Jack of all trades?

Whether a person is a “jack of all trades and a master of none” depends on how you define trades. The same person could be a dilettante or a specialist depending on your mental categories.

Take an expert programmer back in time 100 years. What are his skills? Maybe he’s pretty good at math. He has good general problem solving skills, especially logic. He has dabbled a little in linguistics, physics, psychology, business, and art. He has an interesting assortment of knowledge, but he’s not a master of any recognized trade.

Is a manager a master of one trade or a jack of several trades? Obviously if you recognize management as a profession, then someone who is good at it is a master of that trade. But if you don’t have the mental category of manager, what is a manager good at? She knows a little psychology, a little sociology, a little math, she has good communication skills, etc. But she’s a jack of all trades and master of none unless you have a name for her trade.

Calling someone a jack of all trades could be a way of saying that you don’t have a mental category to hold what they do.
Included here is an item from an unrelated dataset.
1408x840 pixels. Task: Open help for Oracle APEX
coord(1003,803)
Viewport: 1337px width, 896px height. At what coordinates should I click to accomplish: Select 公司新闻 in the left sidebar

Related post: Too much time on their hands

9 thoughts on “Jack of all trades?

  1. I call myself a jack of many trades, and a master of none. I am young for one thing (25) and have done a variety of things, but no one thing long enough yet to be considered a master. Perhaps also I have just not found or created my master trade? For example I am having a really hard time finding a graduate program that I want to attend, not because I cannot find ones that I could do, but because I cannot find one I would really enjoy.

    I have done and enjoy History, Math, Science, Programming, Design, Drama, etc… But I am no master at any and although good in all the areas not any one in particular to focus on nor would I want to. (nor currently have any prospects of getting an MA in one either.)

    Anyway all that to say I like the term jack of all/most trades and master of none and like that that is me, but at the same time it makes it difficult to get a descent paying enjoyable job.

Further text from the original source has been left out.